QWERTY origins story is a myth.

“was originally designed to prevent typewriter keys from jamming” — this is incorrect.

The researchers tracked the evolution of the typewriter keyboard alongside a record of its early professional users. They conclude that the mechanics of the typewriter did not influence the keyboard design. Rather, the QWERTY system emerged as a result of how the first typewriters were being used. Early adopters and beta-testers included telegraph operators who needed to quickly transcribe messages. However, the operators found the alphabetical arrangement to be confusing and inefficient for translating morse code. The Kyoto paper suggests that the typewriter keyboard evolved over several years as a direct result of input provided by these telegraph operators.

http://www.theatlantic.com/technology/archive/2013/05/the-lies-youve-been-told-about-the-origin-of-the-qwerty-keyboard/275537/

Anonymous Coward says:

Re: QWERTY origins story is a myth.

Just a bit of a nitpick here…Morse code is for someone who wants to tap out a message (SOS) in a table top or banging on a pipe.
But transcribing at a higher rate with a typewriter is actually called International Code.
Typing international code on a qwerty layout is very efficient.
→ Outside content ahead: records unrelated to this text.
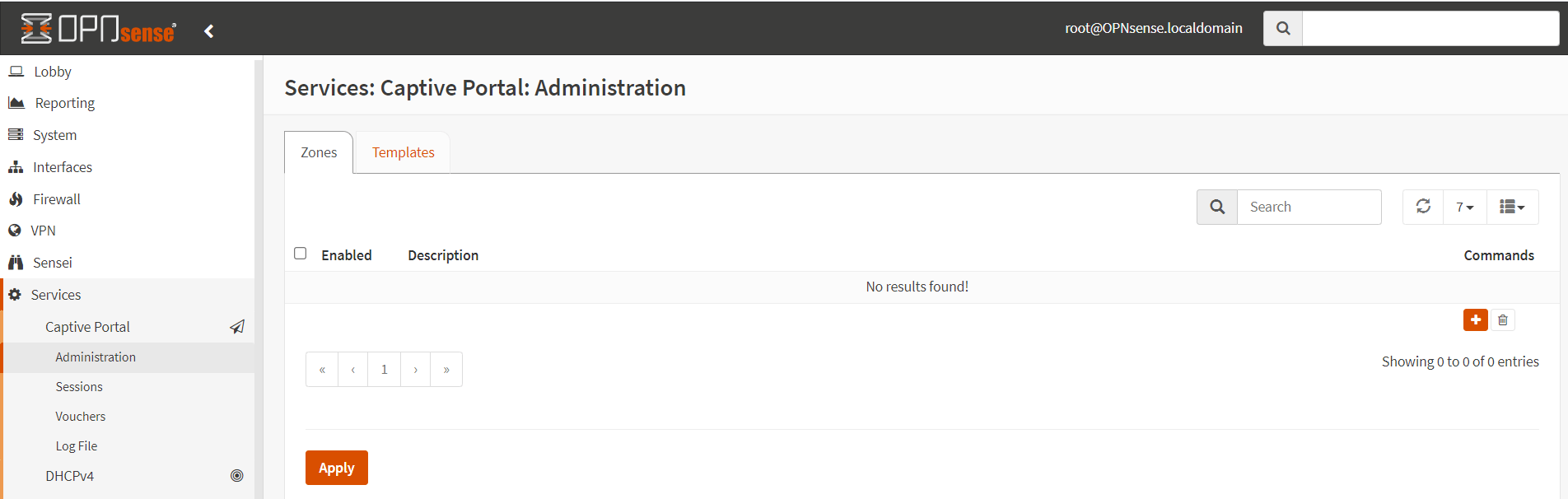Click the Captive Portal paper plane icon
The height and width of the screenshot is (499, 1568).
[x=237, y=327]
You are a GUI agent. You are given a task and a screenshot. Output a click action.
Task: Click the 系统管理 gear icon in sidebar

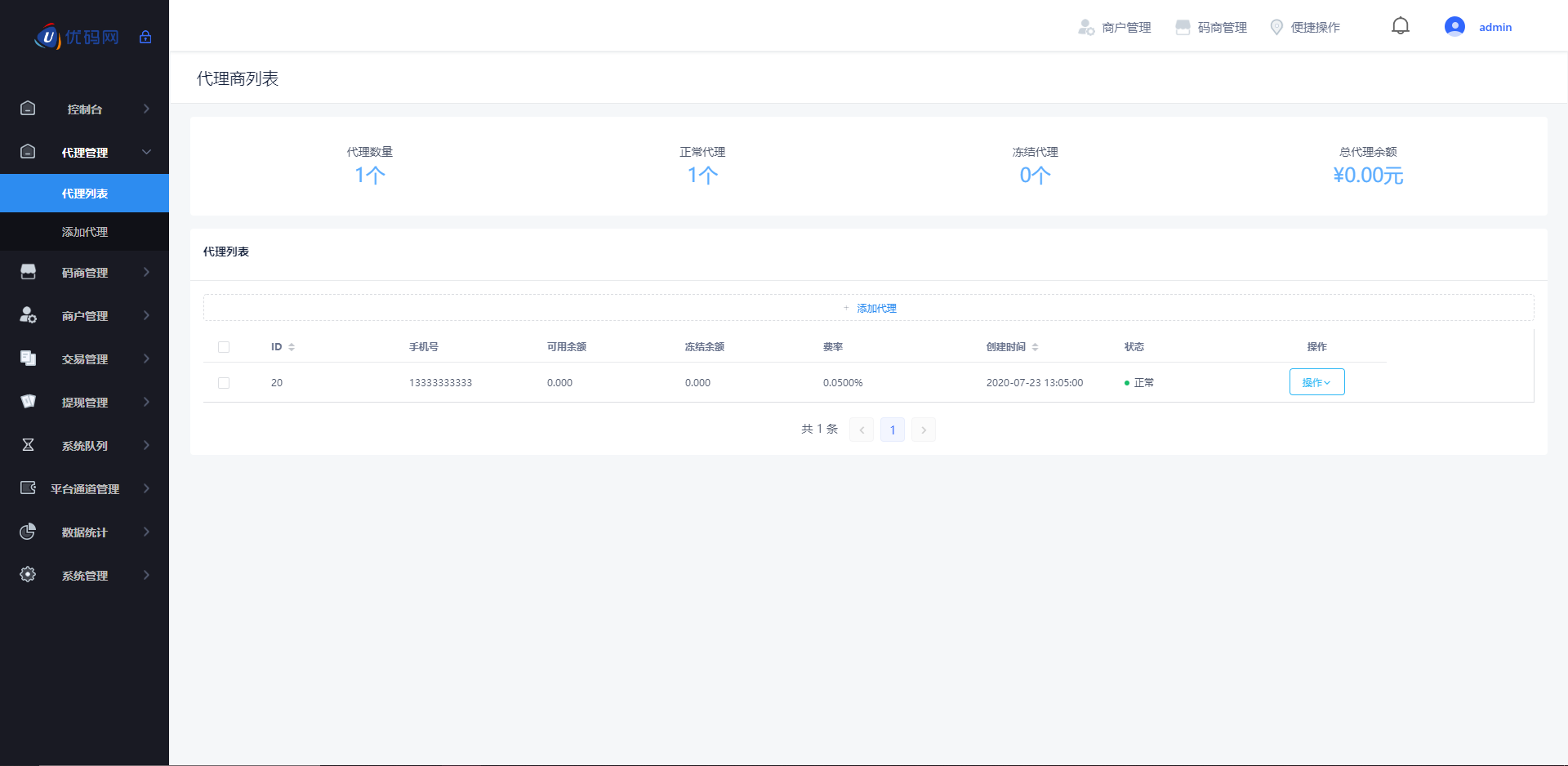(28, 575)
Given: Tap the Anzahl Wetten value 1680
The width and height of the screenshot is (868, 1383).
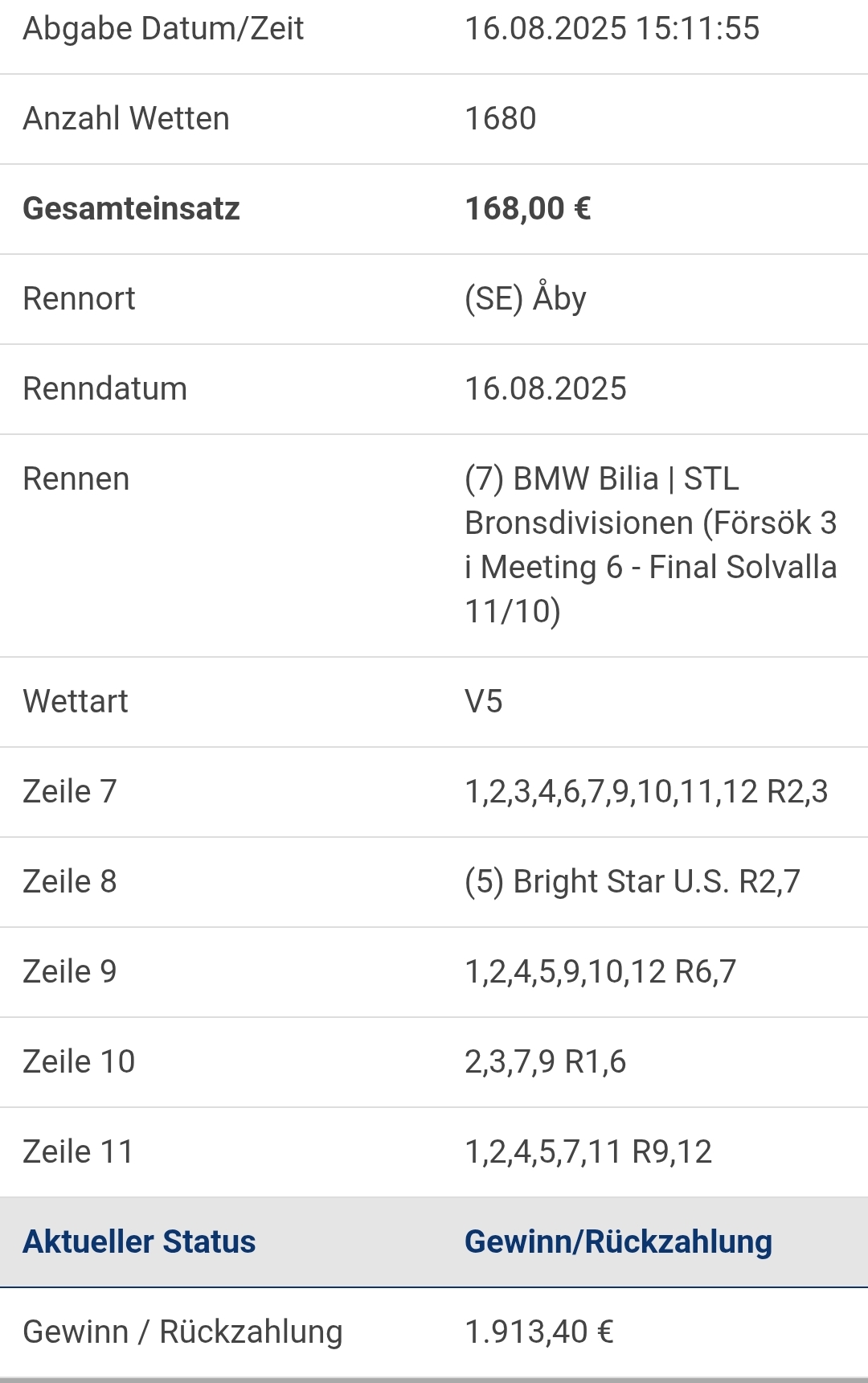Looking at the screenshot, I should pos(501,119).
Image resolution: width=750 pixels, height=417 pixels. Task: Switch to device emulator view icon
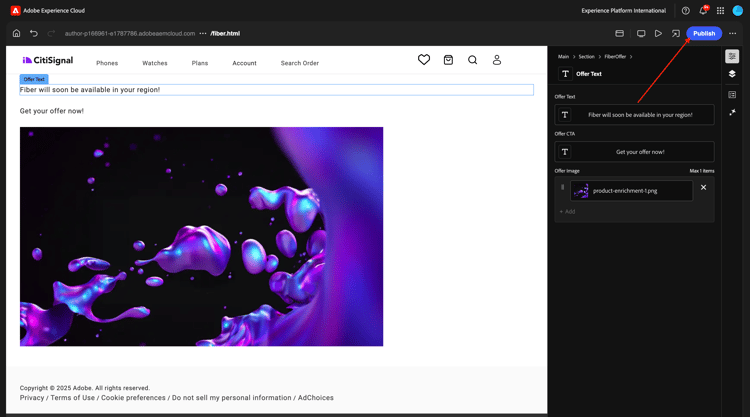coord(641,33)
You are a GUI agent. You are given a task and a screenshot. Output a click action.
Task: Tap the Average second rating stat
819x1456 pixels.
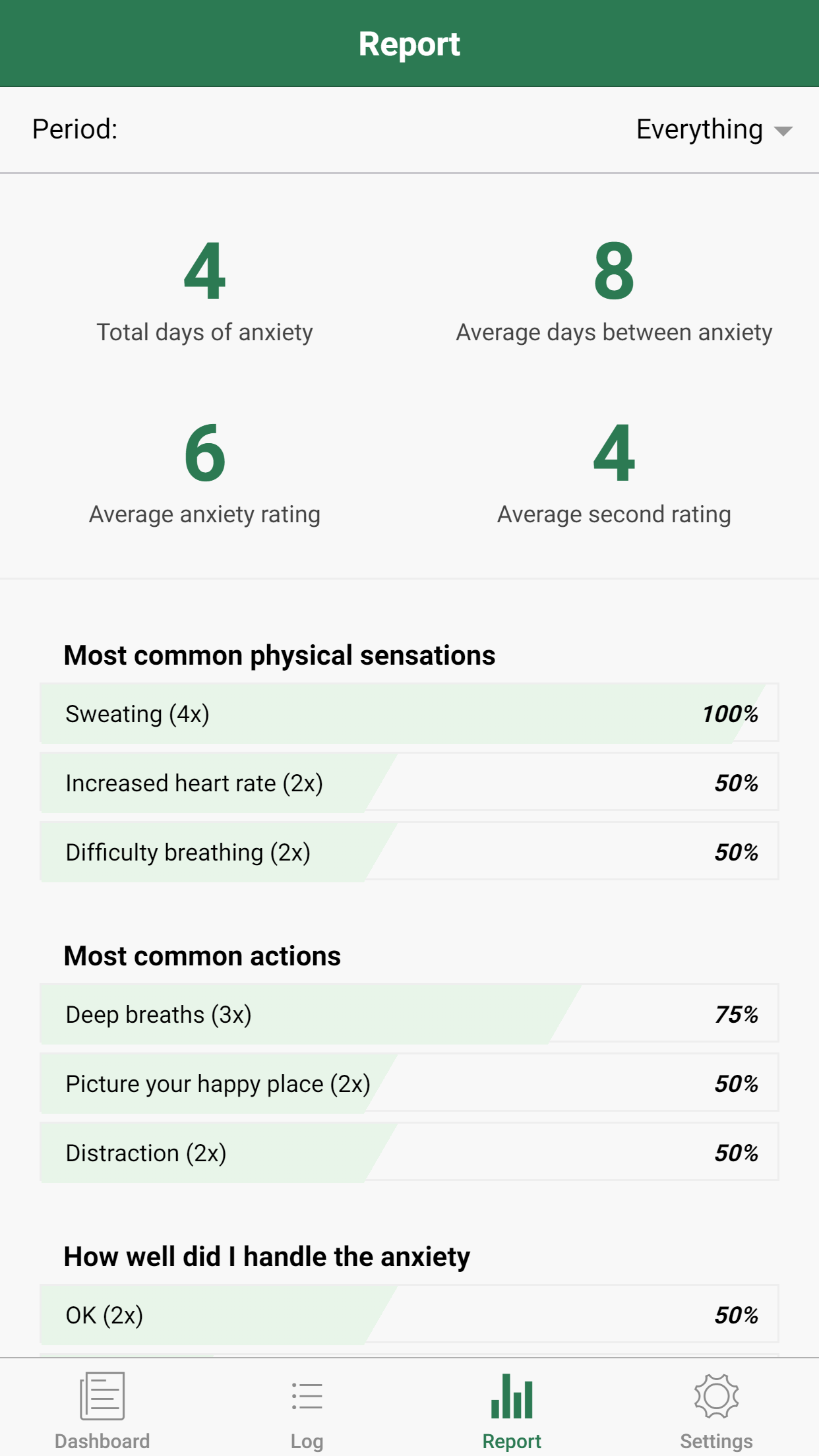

I did not know that a different keyboard had been in use prior to qwerty (learn something new everyday).
I got up to 25 wpm on a 1940’s typewriter listening to a standard key but others get way faster listening to standard or a speed key.
As to the jamming issues affecting the design layout, probably not. I can jam up an old typewriter real easy. Layout has nothing to do with it.

Wally (profile) says:

You know what’s funny and ironic…the reason we have QWERTY and ZWRTY keyboards is to prevent letter jamming when a stamp is raised up…on typewriters…mind you it took about half a century to figure it out…but man I’ll be damned if I ever get forced to use or buy a keyboard that uses KALQ….what’s worse is that it’s placing one of the least used letters in the English language with some of the most heavily used ones. Faster be damned…we’re talking ease of use here to A) Prevent typewriter jams and B) Efficient letter use of the English alphabet….that’s why QWERTY is still pretty damn quick today.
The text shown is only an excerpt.